**EXERCISE**
Lines outside the range are not wanted. Give again exactly the lines between the line holding "You are a GUI" and the line holding "Task: Delete the Magileads row via trash icon", inclusive, from the listing below.
===== WORKING DATA
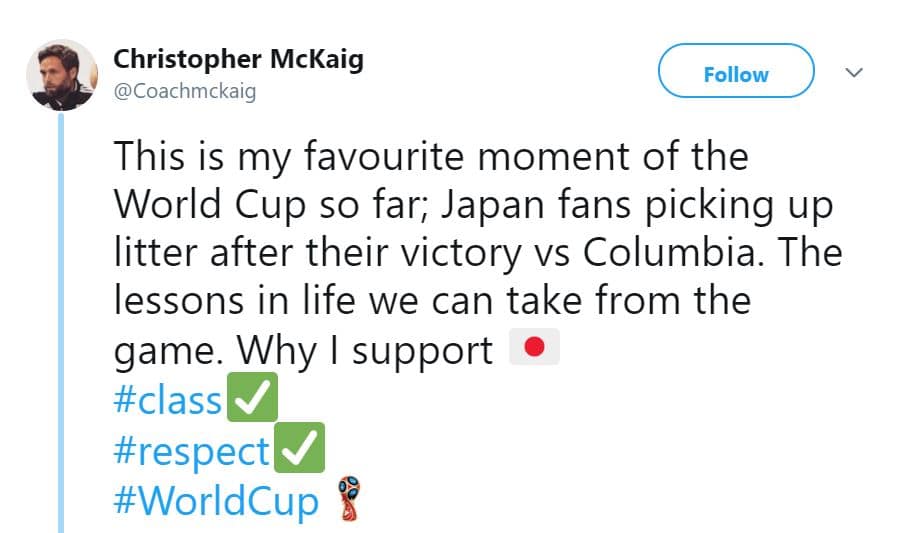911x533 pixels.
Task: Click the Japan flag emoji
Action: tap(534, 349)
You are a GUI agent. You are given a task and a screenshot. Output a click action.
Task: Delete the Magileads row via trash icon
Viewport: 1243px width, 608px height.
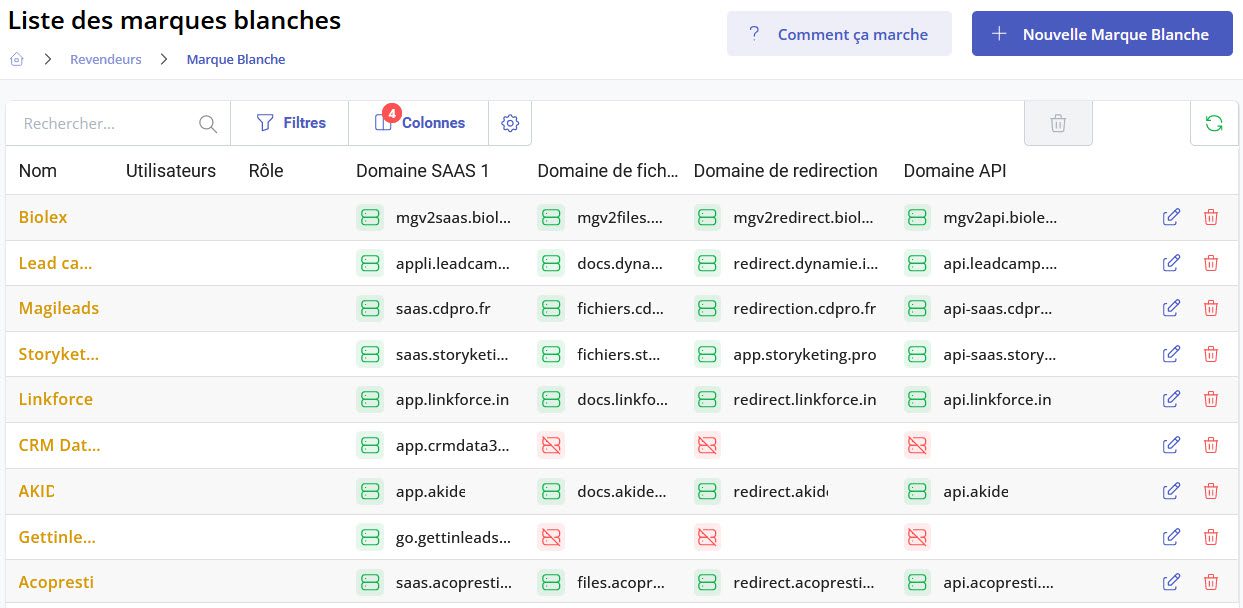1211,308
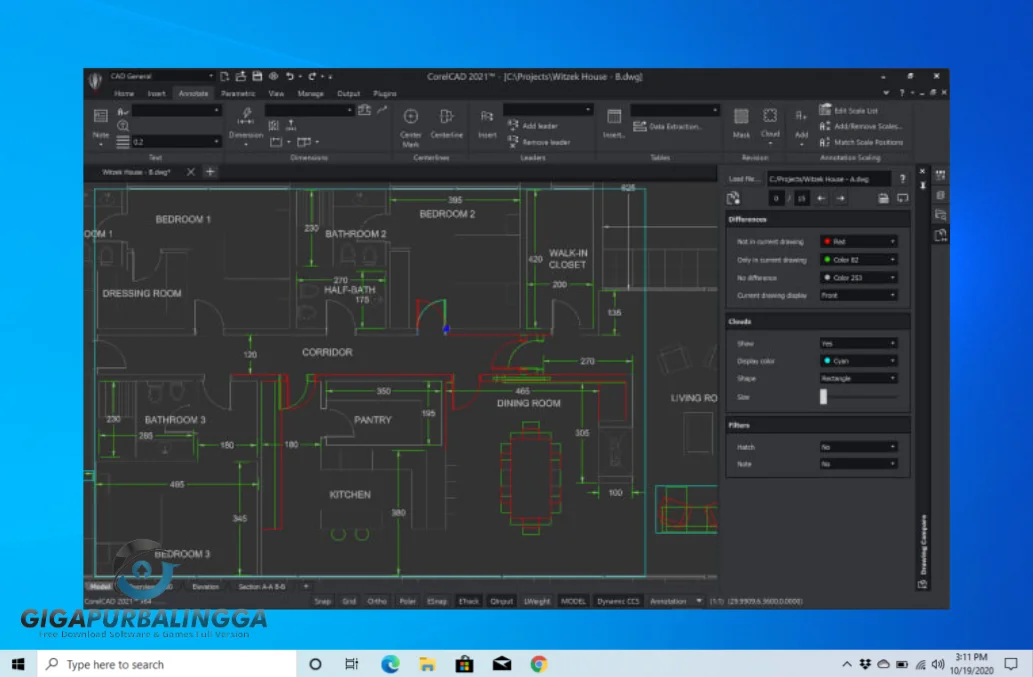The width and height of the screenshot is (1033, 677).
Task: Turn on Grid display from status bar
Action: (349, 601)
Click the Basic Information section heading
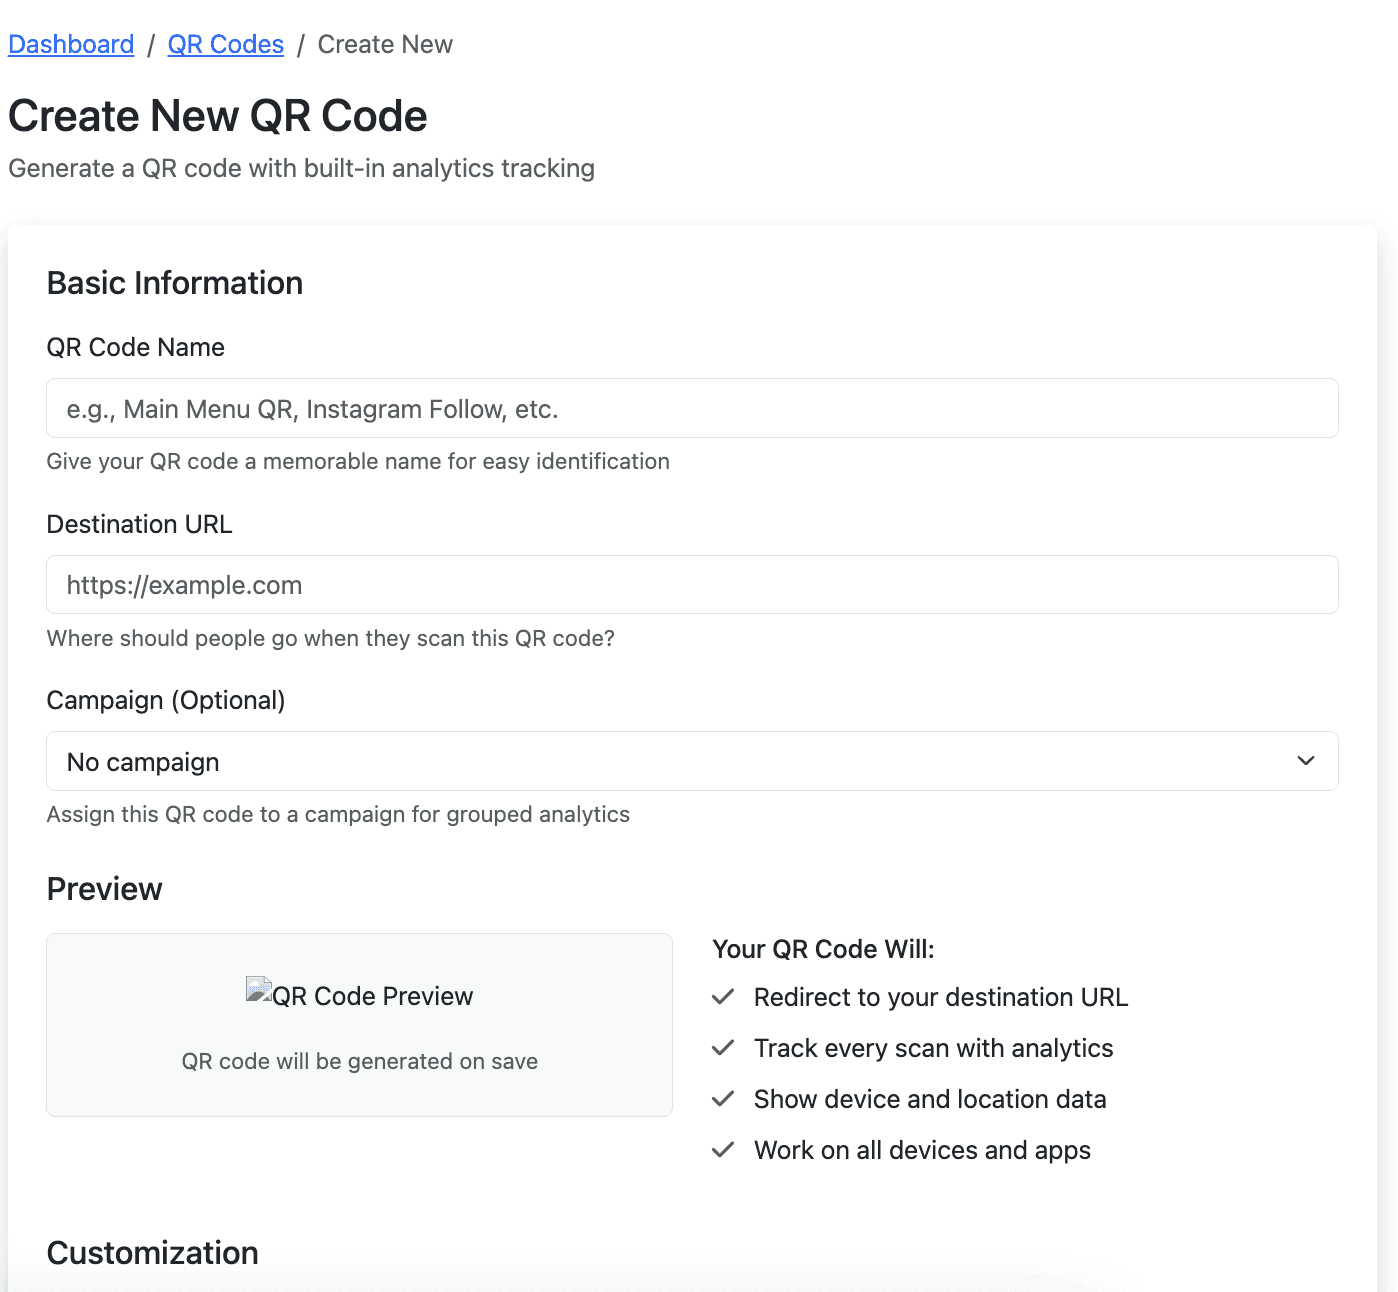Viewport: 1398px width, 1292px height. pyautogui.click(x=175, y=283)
==========
===== WORKING DATA
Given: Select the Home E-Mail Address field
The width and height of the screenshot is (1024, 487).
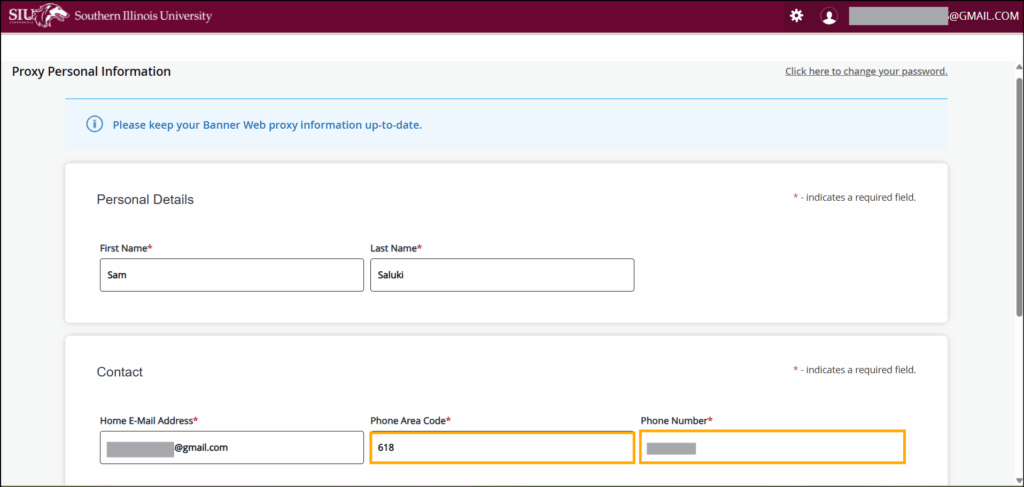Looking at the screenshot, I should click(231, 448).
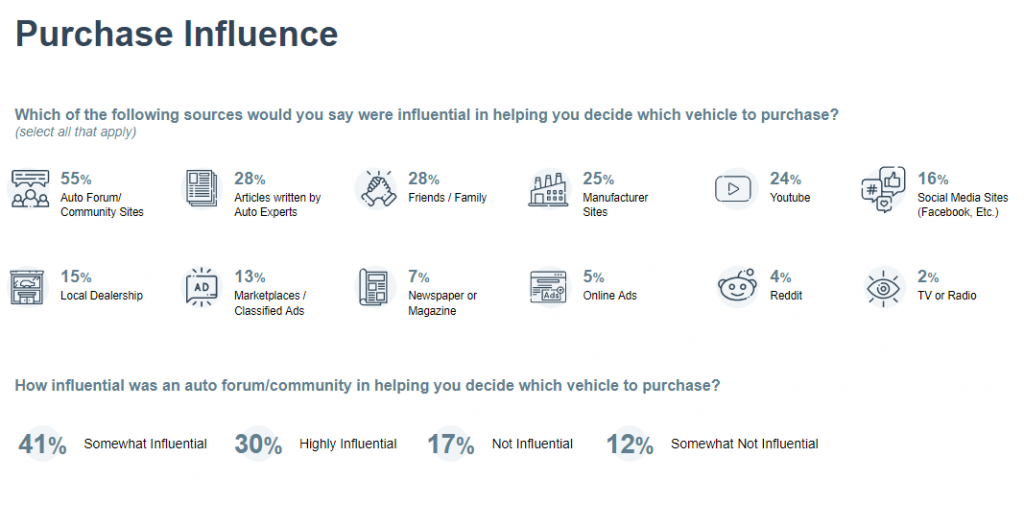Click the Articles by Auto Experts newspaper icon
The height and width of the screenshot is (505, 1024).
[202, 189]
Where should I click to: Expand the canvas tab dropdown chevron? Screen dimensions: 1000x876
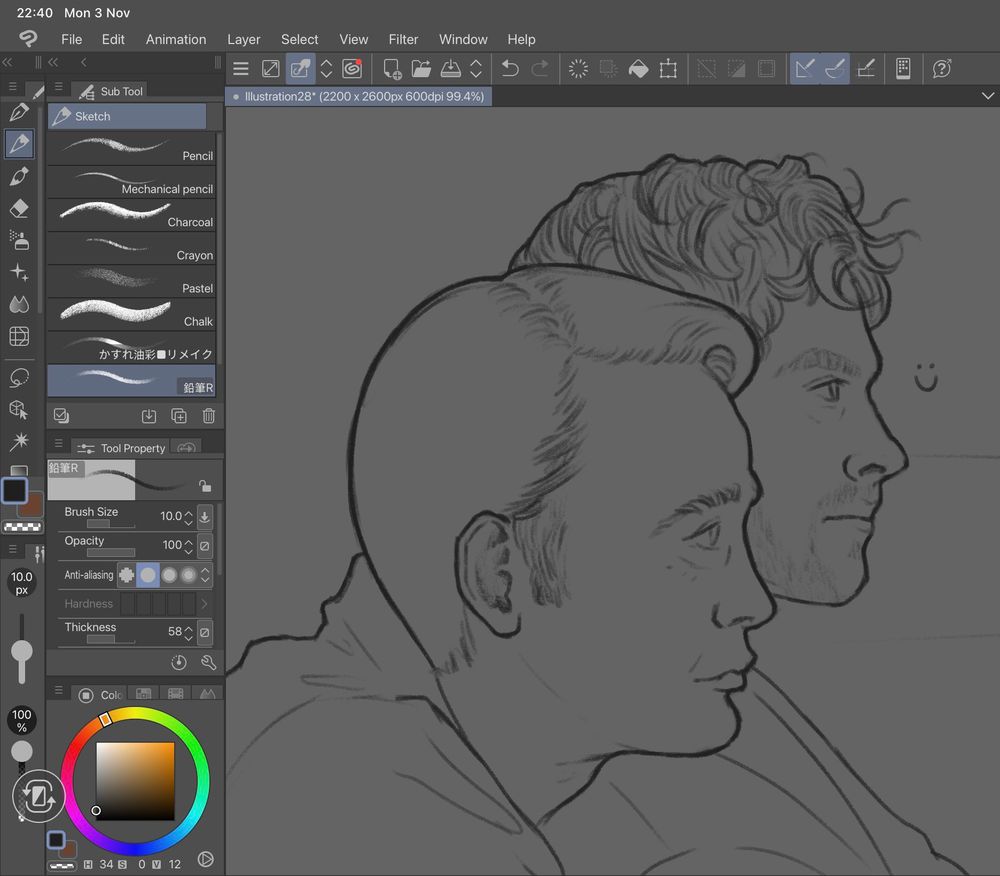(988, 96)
==========
**ANSWER SPACE**
You are a GUI agent. You are given a task and a screenshot. Output a click action.
Task: Delete the Magileads row via trash icon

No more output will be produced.